ABOUT THIS EXERCISE: Carry on the text about research into adult mental health and wellbeing from the point where it stops, matching its tone and style.

++++ EXCERPT PROVIDED

Wellbeing in Adulthood
The research in the adult area is strongly applied, solution focused, and is committed to promoting the mental health and wellbeing of adults. Specifically, researchers in this group examine health risk behaviours that impact on the wellbeing of adults, and then design interventions to promote positive mental and physical health. Health risk behaviours refer to a broad range of individual behaviours which compromise or impact negatively on health and wellbeing. Examples of risk behaviours examined by the team which contribute to poor mental health and wellbeing include:
• Substance use/abuse
• Eating disorders
• Body image
• Sexual risk taking
• Family violence
Disability, Chronic Disease and Aging Research
The focus of this research cluster is the impact of disability, chronic disease and aging on mental health, wellbeing and quality of life. In particular, we address issues of assessment, prevention and early intervention where mental illness co-exists with other conditions. Our primary aim is to inform and influence policy and responsive service initiatives. We engage with key stakeholders, including people with disabilities, chronic illnesses and the elderly, as well as those who support them, such as family and carers, government and community agencies. We also endeavour to use methods that are accessible and meaningful to a diverse range of people with cognitive, physical and sensory impairments. We have a keen interest in improving social inclusion of people with disabilities and in promoting their wellbeing through clinical, behavioural and educational supports, as well as new developments in information technology. Some recent examples of our work include: the treatment of mood disorders in individuals with intellectual disability and with autism spectrum disorders, drug and alcohol needs of offenders with intellectual disability, the assessment of subjective wellbeing in people with disabilities, as well as issues related to employment and problem behaviours. Chronic diseases with which we have particular expertise include fibromyalgia, chronic fatigue syndrome and arthritis. We have developed and evaluated training programs for staff to promote better management of the mental health needs of older people and the behavioural problems associated with dementia. The researchers in this cluster have secured competitive funding from the ARC, beyondblue, Alzheimer’s Australia and the Victorian Government Departments of Human Services and Justice and have well-established partnerships with a range of Government and private sector aged care, disability and health agencies across Australia.

++++++++
++++ SUPPLIED RECORDS

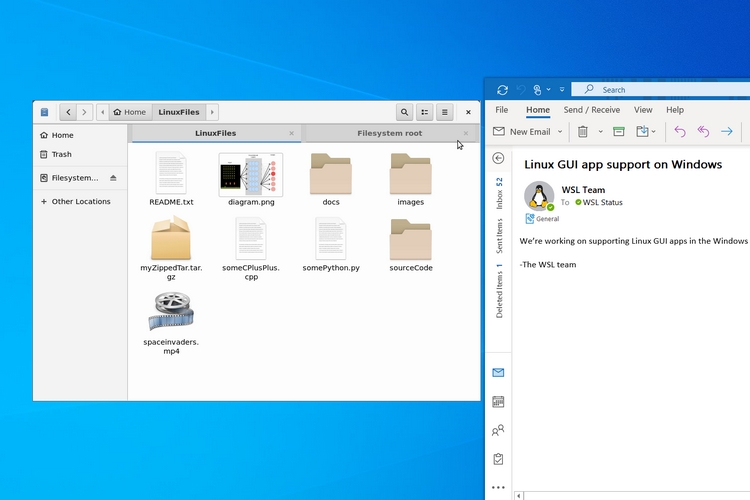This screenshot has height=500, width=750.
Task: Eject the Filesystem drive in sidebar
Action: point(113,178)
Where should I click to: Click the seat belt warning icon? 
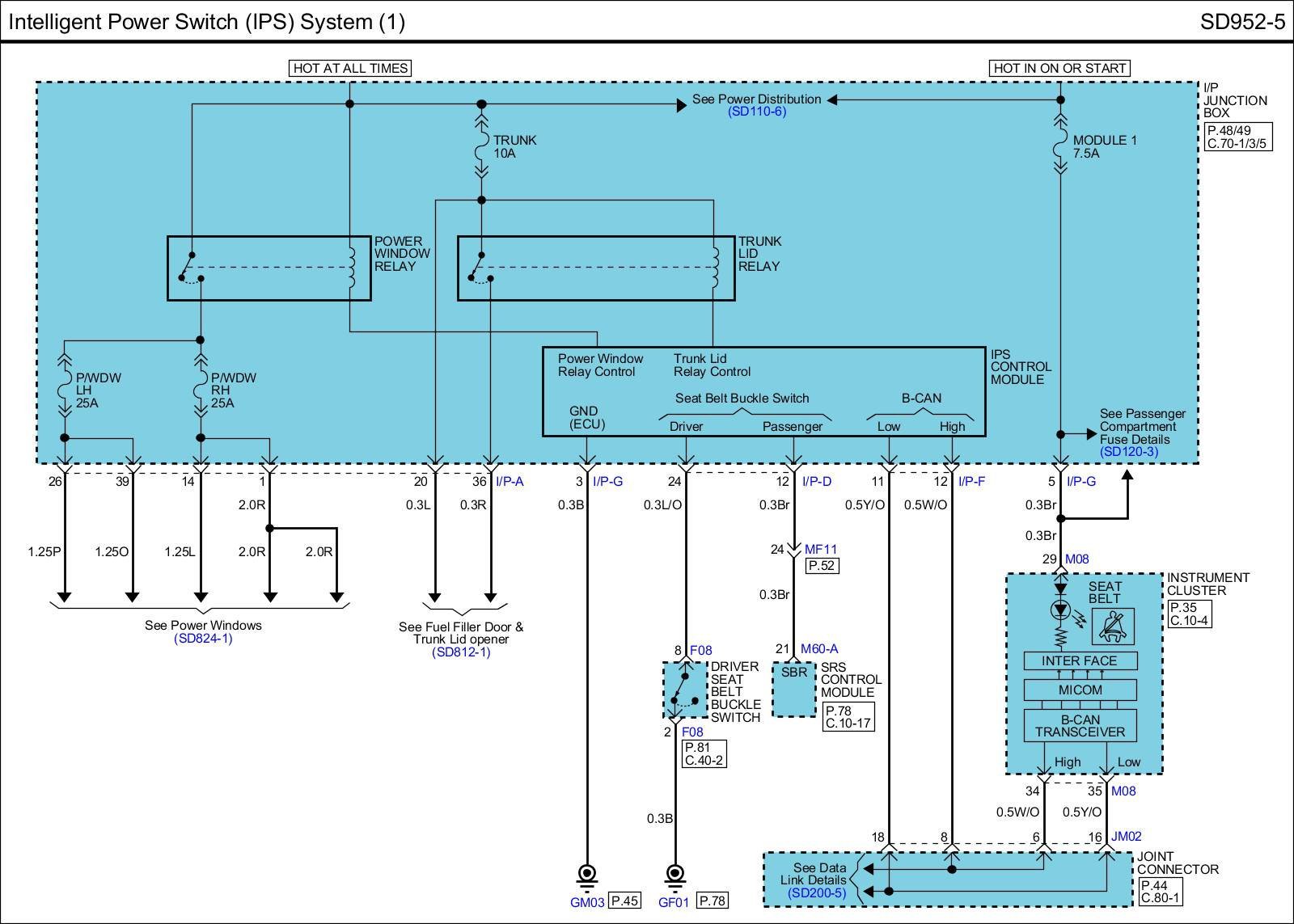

++++++++
++++ SUPPLIED RECORDS

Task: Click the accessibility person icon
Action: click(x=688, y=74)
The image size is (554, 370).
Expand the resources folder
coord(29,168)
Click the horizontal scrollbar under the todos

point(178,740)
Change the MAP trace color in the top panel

++++++++

REPLY:
Forensic Psychology Centre
The core business of this group is research and research training, professional training of practicing clinicians and other criminal justice professionals, and the provision of expert advice to government and non-government organisations on matters pertaining to offender management, rehabilitation, and reintegration. The group conducts research that addresses all three aspects of forensic psychology: clinical forensic psychology; procedural justice; and the reintegration of offenders within the community. Members have particular interests in the development of effective and evidence-based policing practices, community support for offender reintegration, and the management and treatment of offenders. These are all areas that, in recent years, have become heavily influenced by psychological thought and practice both in Australia and internationally, and areas in which significant opportunities arise for psychologists to make a valuable contribution to both offender mental health and community safety. There is a clear focus in our research on bringing about change at an individual and community level, and the development of both skills and knowledge that can inform and enhance the delivery of professional psychological services. Currently, 28 research students are engaged in research in this area.